→ Task material:
=== Begin Enclosure ===
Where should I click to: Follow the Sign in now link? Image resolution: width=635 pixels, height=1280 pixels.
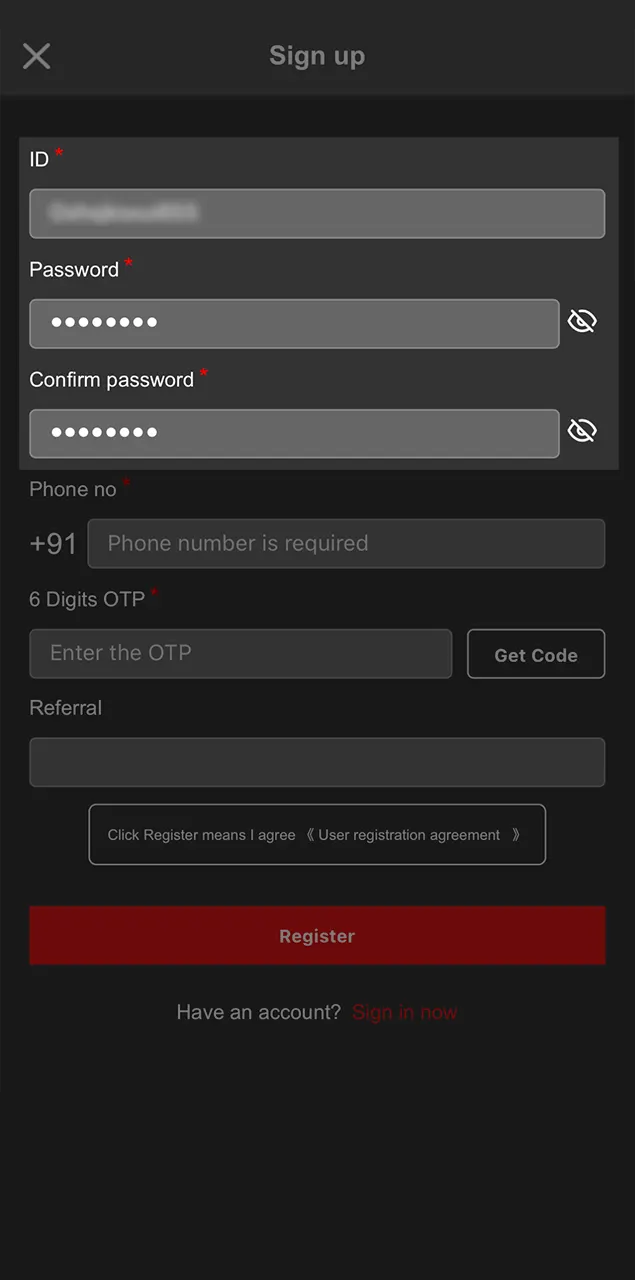coord(404,1012)
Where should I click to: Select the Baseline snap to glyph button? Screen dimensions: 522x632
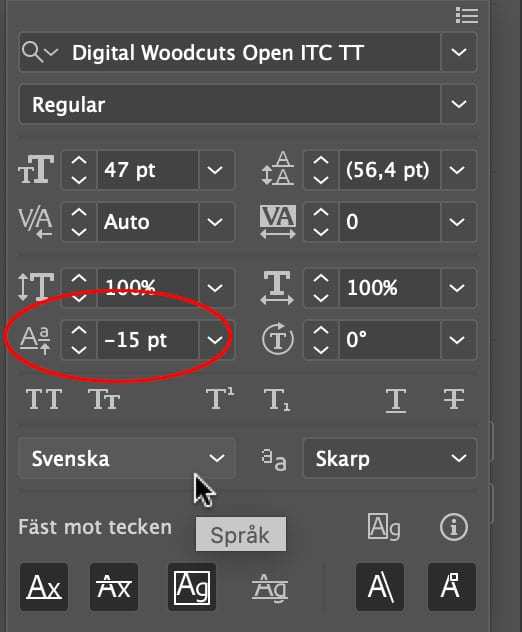click(44, 587)
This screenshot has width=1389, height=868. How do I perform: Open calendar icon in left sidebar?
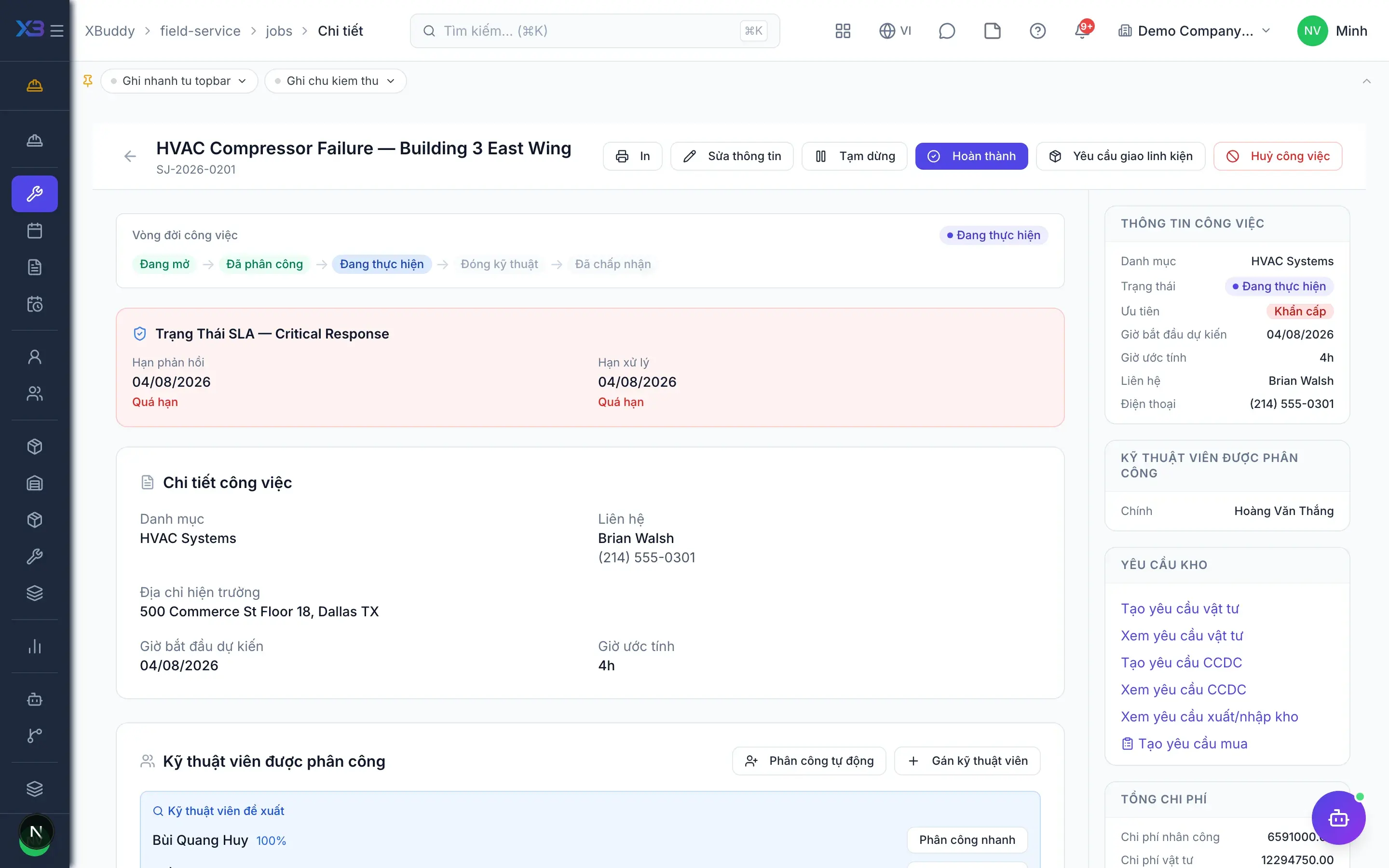[34, 231]
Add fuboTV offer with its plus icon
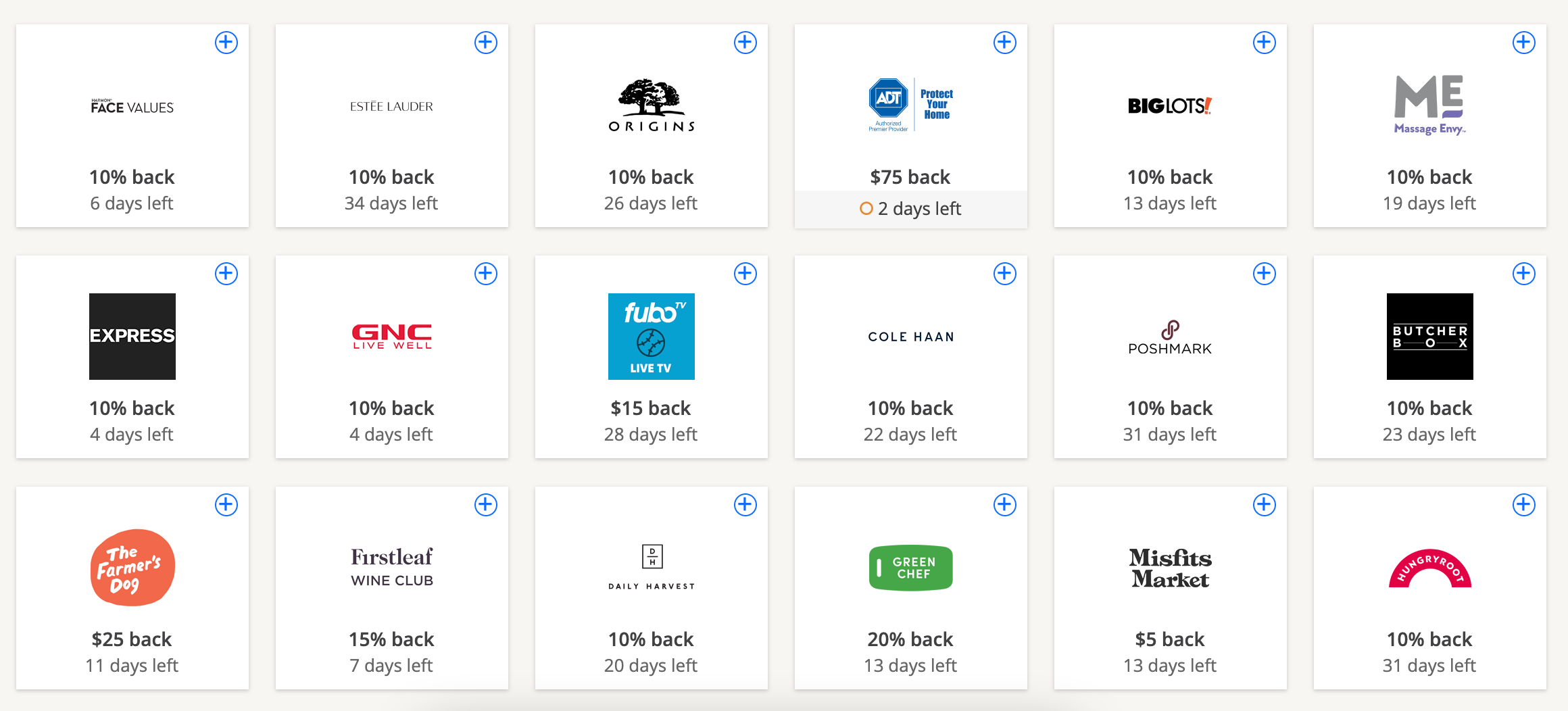This screenshot has height=711, width=1568. [x=745, y=274]
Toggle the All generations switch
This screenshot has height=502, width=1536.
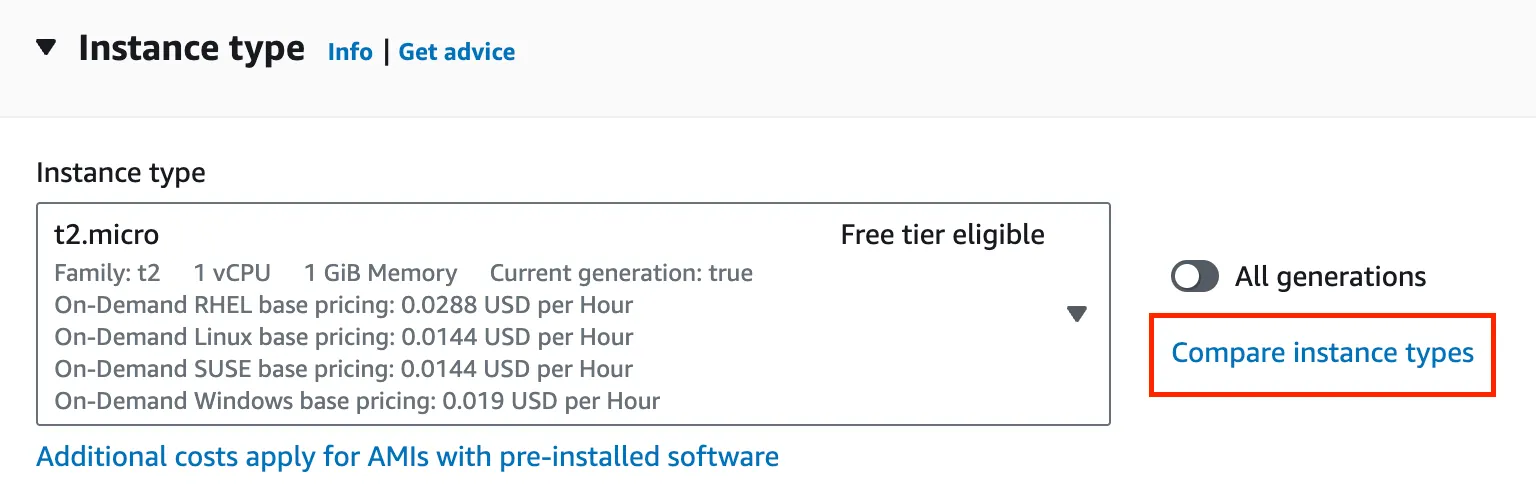[x=1195, y=277]
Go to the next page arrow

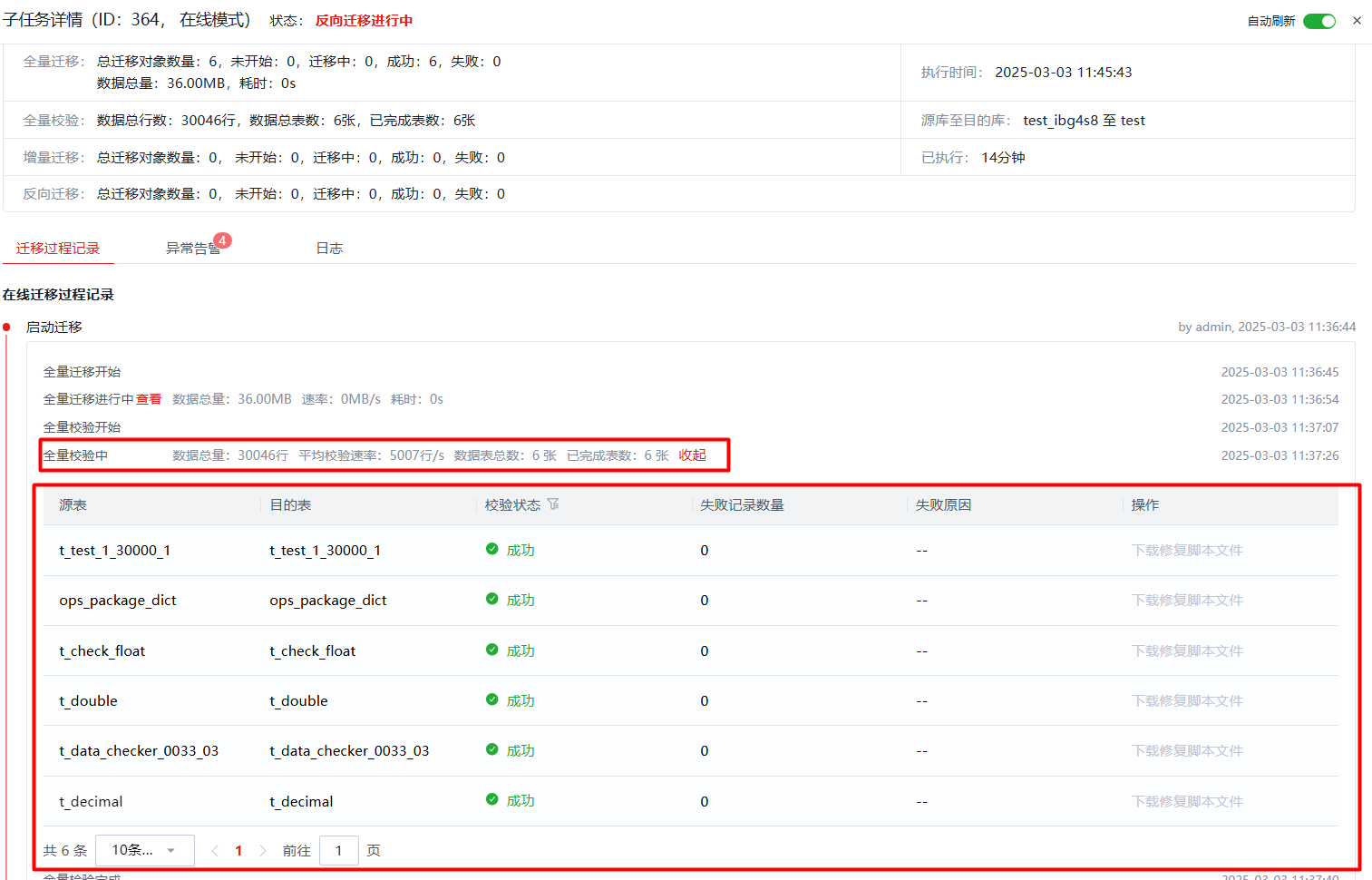[x=263, y=851]
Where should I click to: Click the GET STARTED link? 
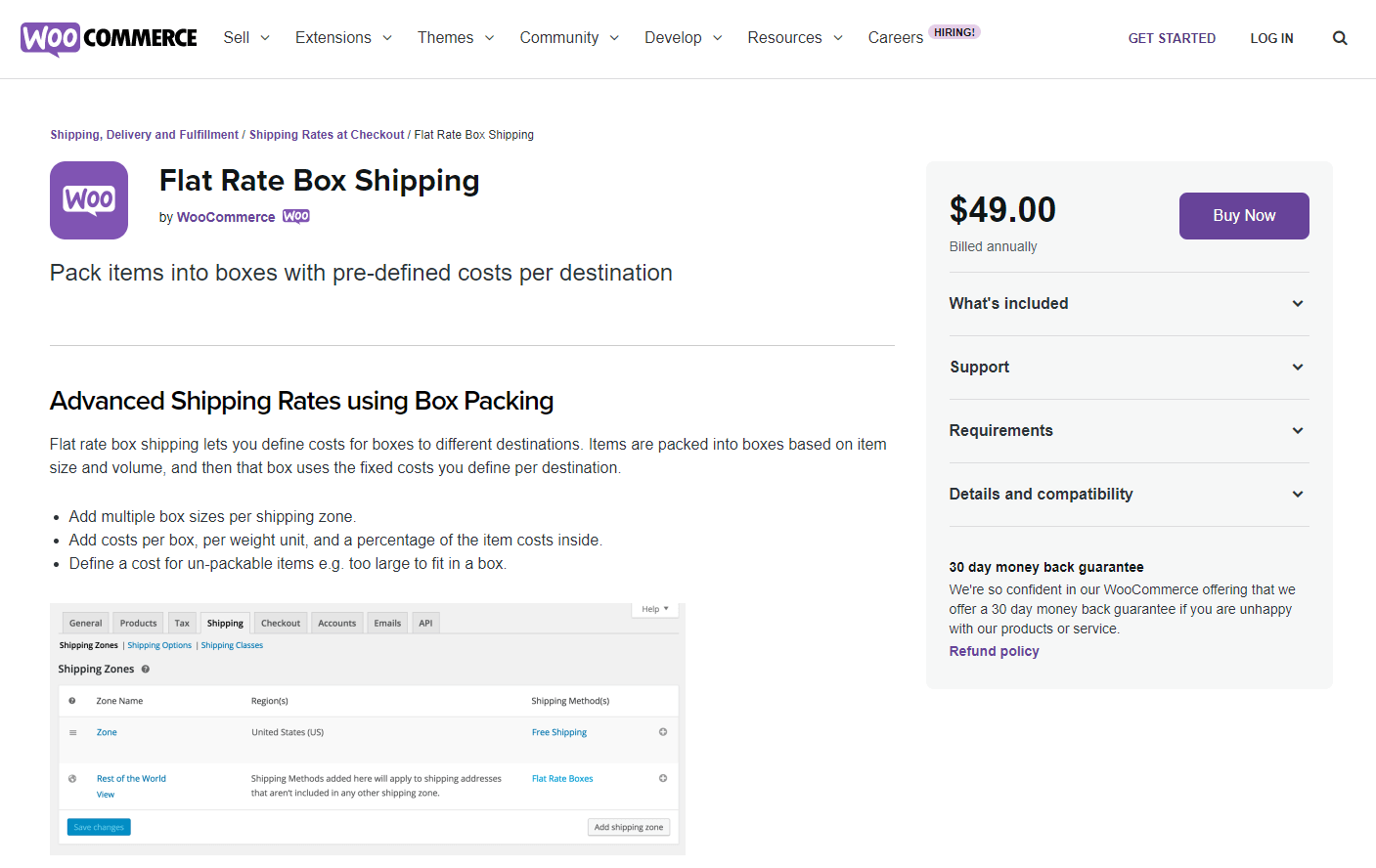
=== End Enclosure ===
→ Your assignment: Each record above must be retyped exactly. Omit the pictures.

→ Written solution:
Where should I click to: Follow the Sign in now link? Image resolution: width=635 pixels, height=1280 pixels.
coord(404,1012)
Where should I click to: Select the Baseline snap to glyph button? Screen dimensions: 522x632
click(44, 587)
This screenshot has width=1389, height=868. How do I perform: Open calendar icon in left sidebar?
[34, 231]
Add fuboTV offer with its plus icon
This screenshot has height=711, width=1568. [x=745, y=274]
Toggle the All generations switch
This screenshot has height=502, width=1536.
[x=1195, y=277]
Go to the next page arrow

[x=263, y=851]
Where should I click to: Click the GET STARTED link? 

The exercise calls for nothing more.